DU patients have a markedly reduced bicarbonate secretion in response to acidification of the duodenal bulb[36]. It has been shown more recently that the bicarbonate secretion is normalized after eradication of H. pylori[37], implying that the reduced bicarbonate response to acidification of the bulb is a result of the H. pylori infection. Interestingly, the bicarbonate secretion was found normal in H. pylori infected subjects without ulcer[37]. The H. pylori dependent reduction of the bicarbonate secretion is thus another characteristic of DU patients.

The mechanism by which the H. pylori infection is reducing the bicarbonate secretion has been studied recently. The bicarbonate secretion in response to acidification of the duodenal bulb in rats could be inhibited by local administration of a water extract of H. pylori[38]. In these experiments a substantial increase of the NO synthase inhibitor asymmetrical dimethyl arginine (ADMA) was demonstrated in the duodenal mucosa. Separate administration of ADMA markedly reduced the bicarbonate response to acidification of the bulb. The presence of ADMA has not yet been determined in the bulb mucosa of humans. In the antrum, however, the ADMA concentration was 65 times higher in H. pylori infected subjects than in non-infected subjects[39]. It is possible that H. pylori delivers peptides that are degraded by proteolysis in the antrum-bulb region to for instance ADMA. It seems reasonable to assume that the high density of cagA positive H. pylori bacteria in the bulb of DU patients can produce high enough ADMA concentrations to explain the markedly reduced bicarbonate secretion that is a characteristic of DU patients.

■ Dataset entries ■
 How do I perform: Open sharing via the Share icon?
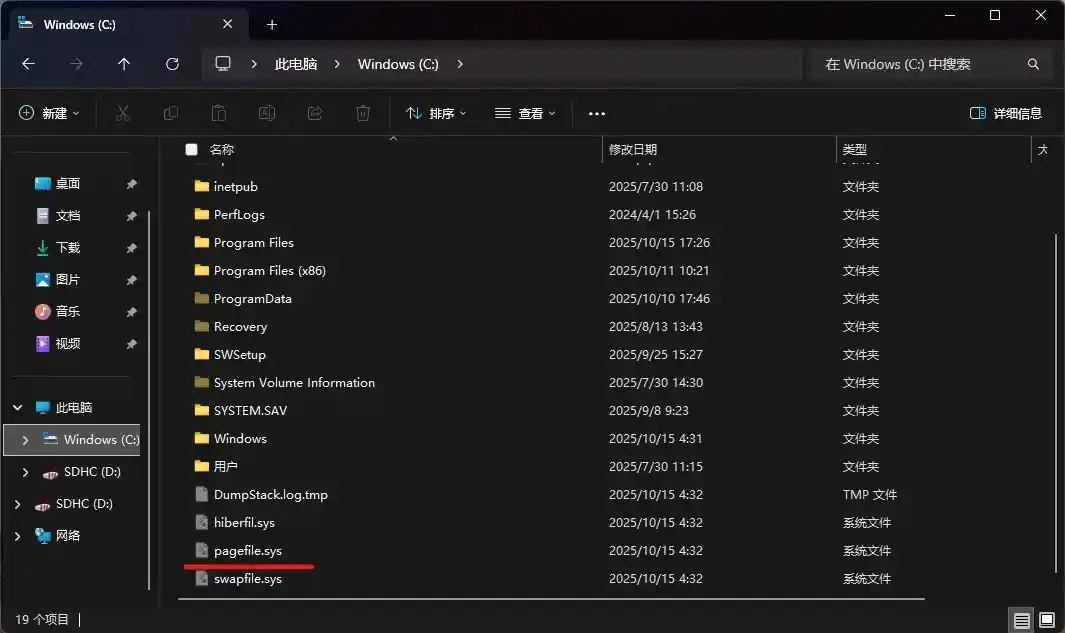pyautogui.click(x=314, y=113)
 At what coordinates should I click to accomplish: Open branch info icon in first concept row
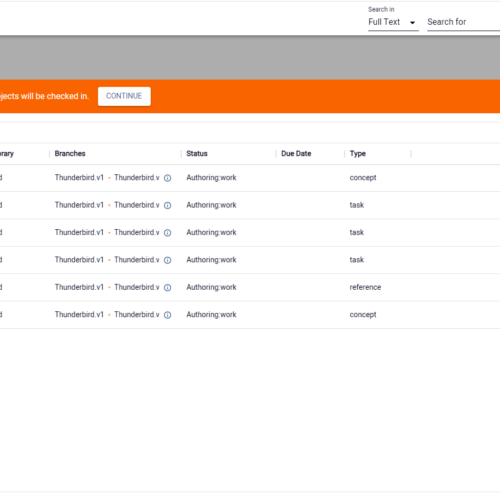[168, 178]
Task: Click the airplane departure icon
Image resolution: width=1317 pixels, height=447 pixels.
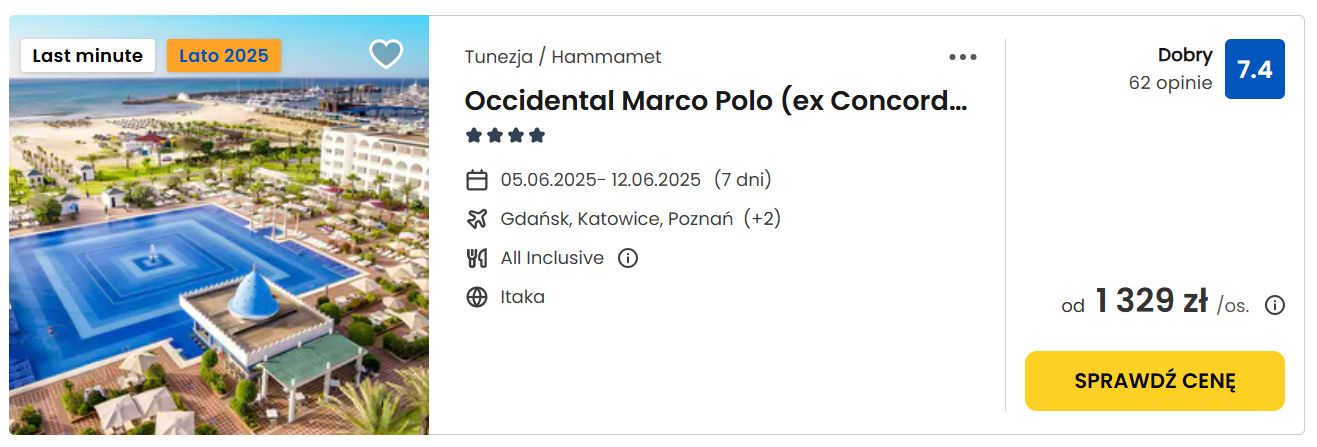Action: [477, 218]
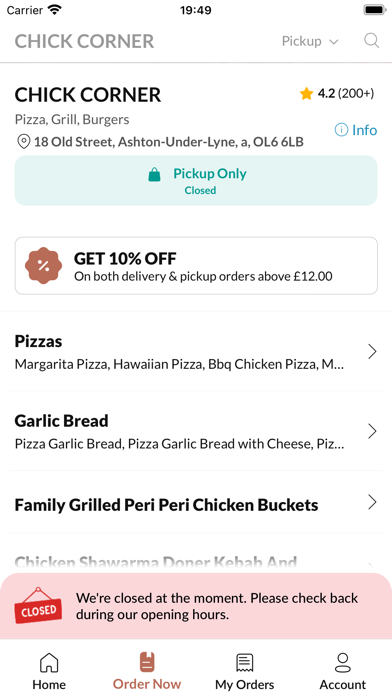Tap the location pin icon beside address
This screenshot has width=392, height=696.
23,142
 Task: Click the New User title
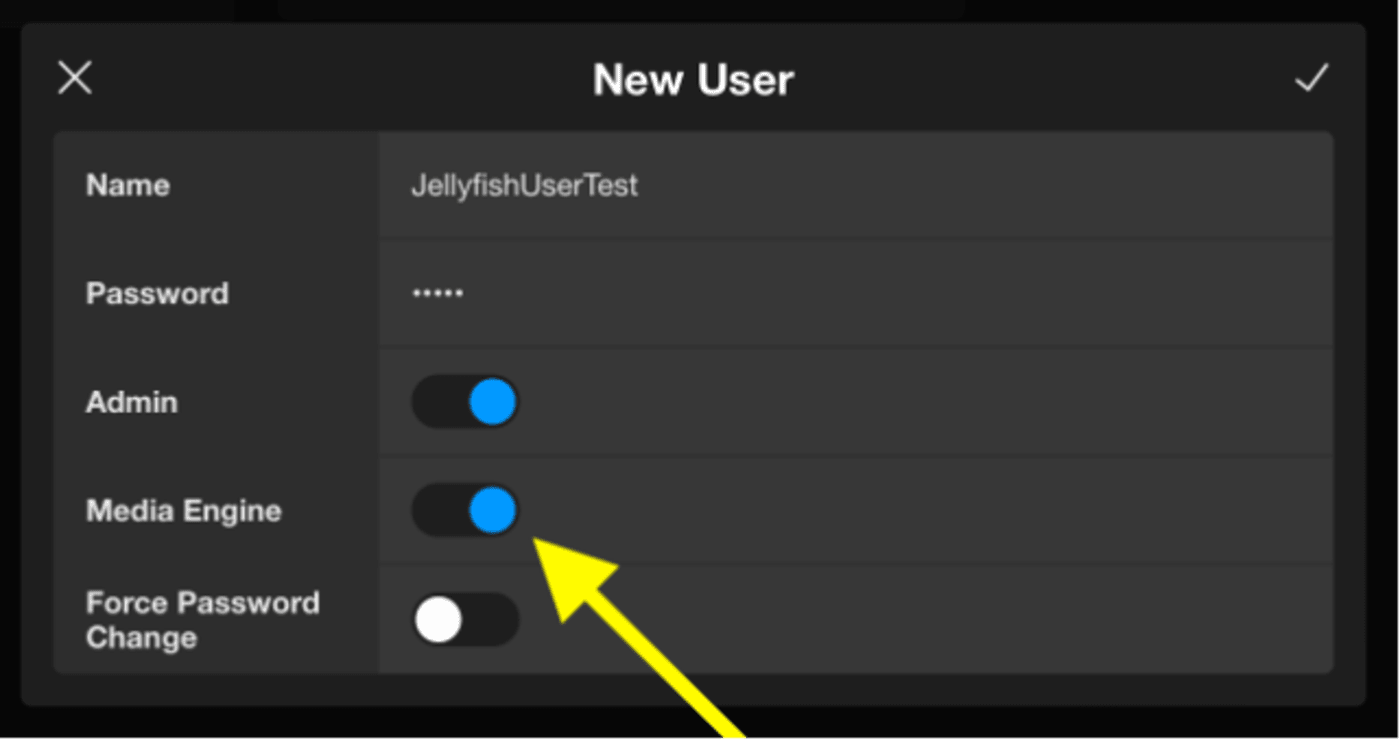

■ Assigned task ■
According to the text on H. pylori and bicarbonate secretion, how did the antrum's ADMA concentration in H. pylori infected subjects compare with that in non-infected subjects? The listing plays no part here.

■ Answer to the exercise ■
It was 65 times higher.